Clastic-reservoir characterisation of the Malay basin poses numerous challenges resulting from the silty and clayey nature of its reservoirs. To date, different practitioners use shale volume (Vsh) and clay volume (Vcl) in an exchangeable fashion, where the former is rock and the latter is defined as either size or mineral content. Inaccurate quantification of Vcl magnifies the errors inbound in the calculation of porosity and saturation because of the impact of clay density and conductivity in relevant equations.
Different models were developed to evaluate sand, silt, and clay reservoirs, which may be applicable in some local areas and not applicable in others. One of the more common caveats in some of the available models is the mix between the silt volume, Vsilt, and the volume of dispersed clay, Vcl_disp, which has an impact on the effective porosity and water saturation calculations, Sw, especially when evaluating lowresistivity/low-contrast (LRLC) zones using the Thomas-Stieber model.

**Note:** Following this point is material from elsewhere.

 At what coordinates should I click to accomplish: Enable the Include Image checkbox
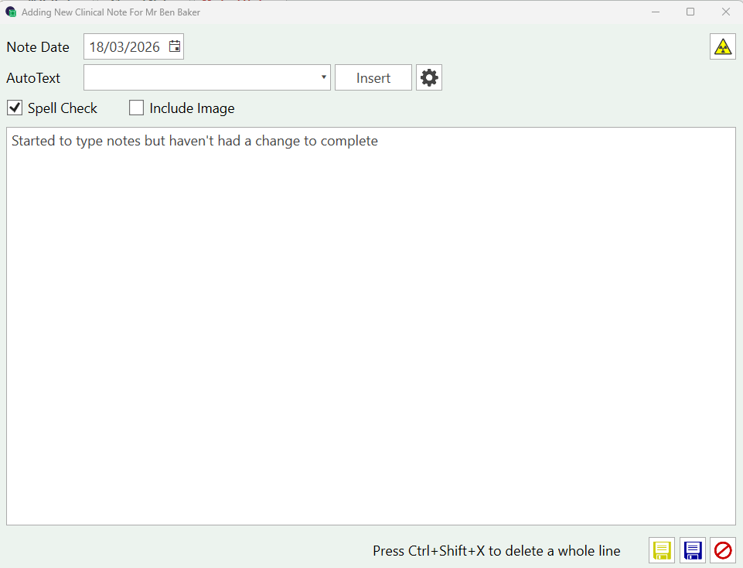click(136, 108)
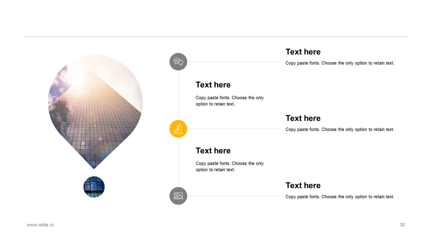Select the connector line right of chat icon
Screen dimensions: 432x243
[x=234, y=62]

In the presented study, the same data set was treated with three different deterministic models to solve for sand, silt, and clay volumes. These models include: 1) the sand-silt-clay-water model, also known as the Malay or SSC model; 2) a model that uses maximum porosity to calculate the silt volume; and 3) a technique that uses nuclear magnetic resonance (NMR) clay-bound and capillary-bound volumes from the NMR porosity model.
To select the most accurate and reliable petrophysical approach, the results were compared with X-ray diffraction (XRD) analysis results in the area of the study, and a comparison of grain-size distributions of actual data with grain-size distributions obtained from NMR T2 measurements by a recently developed model was made.

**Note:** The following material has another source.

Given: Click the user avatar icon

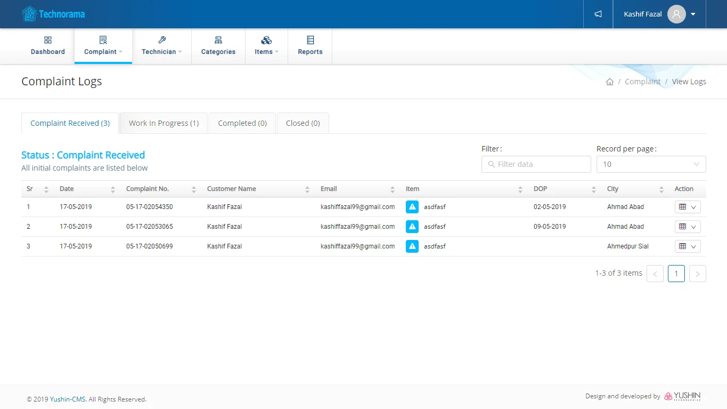Looking at the screenshot, I should pos(676,14).
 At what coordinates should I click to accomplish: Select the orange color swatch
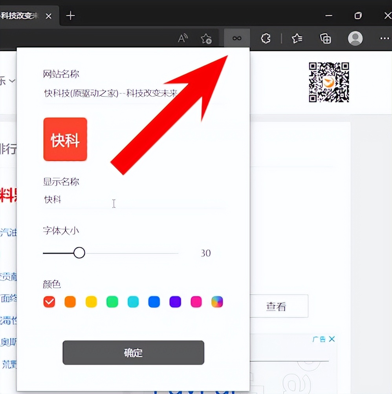pos(70,302)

The proposed technique helps in selecting maximum sand and shale porosities as one of the essential parameters in the Thomas-Stieber model for typifying and quantifying the shale and for deciding whether the laminated-dispersed or laminated-structural shale model should be used.
The refined sand, silt, and clay volumes and porosities along with tensor resistivity data were then input into the tensor model for a petrophysical evaluation across anisotropic sand intervals.
The proposed model will help to minimise the uncertainty as a fit-for-purpose approach by improving the accuracy in the calculated mineralogy, porosity, saturation, and consequently, reserve estimations.